The business plan for the Air Jamaica operations for the months of May to December 2010 forecast a profit of US$4.6 million and $16 million for 2011.
However, data obtained show the actual performance for the Air Jamaica operation from May to December 2010 was a loss of US$21 million “for various reasons” and US$38 million for 2011. The 2011 figure has to be contextualised given there was an adjusted fuel subsidy from US$1.50 to US$2.34 a gallon.
The government of Air Jamaica owns 16 per cent of CAL, following the consummation of a shareholders agreement which was signed on May 26, 2011.
Meanwhile, CAL has put four of its nine ATR aircraft it ordered up for sale.
CAL has only collected two of the aircraft it had ordered from the France’s Aviones de Transport Regional (ATR) .
When the proposal to acquire the ATR was made on September 9, 2010 from a note submitted by then line minister, Works and Transport Minister Jack Warner for CAL to enter into a purchase agreement with ATR for nine aircraft, no funding requirements were identified.
CAL paid the US$1.8 million commitment fee-—calculated to a $200,000 deposit on each aircraft—out of pocket on September 13.

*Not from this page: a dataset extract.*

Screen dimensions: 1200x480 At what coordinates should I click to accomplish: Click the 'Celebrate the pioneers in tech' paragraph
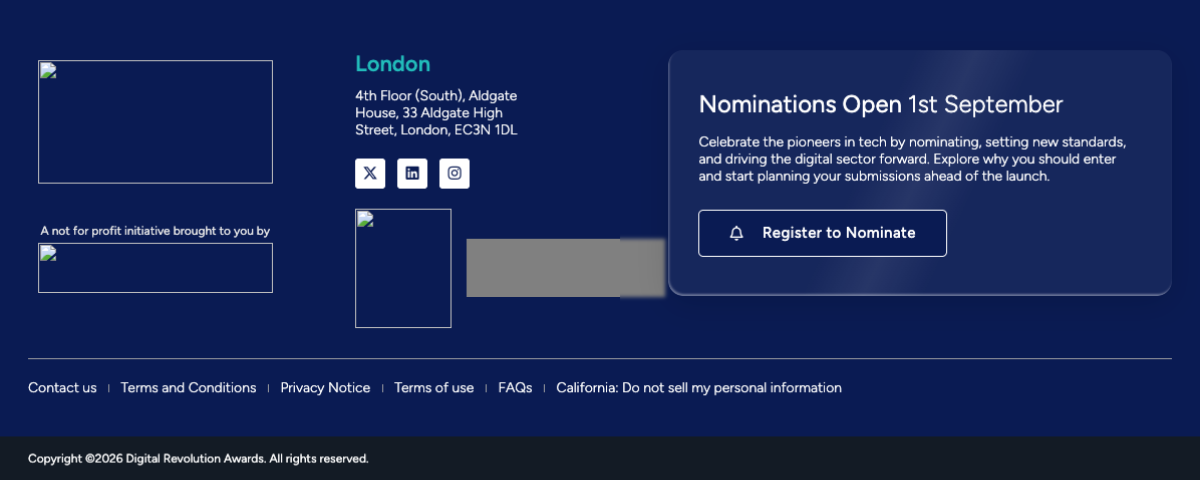point(913,159)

By January 2011, CAL management had approached the Ministry of Finance for money for the ATR purchase but was told that no funding had been requested on the Cabinet note, and CAL was forced to utilise its own internal funding to pay fully for the first two aircraft.
The Sunday Express learned CAL is hoping to acquire three more of the aircraft to complete its propeller fleet.
As such, it intends to mortgage the first two ATRs and use those funds to finance the acquisition of the other three. Williams confirmed the four ATRs were up for sale as there were “changes in CAL’s business model moving forward”.
The four aircraft for sale remain at the manufacturer’s plant in France.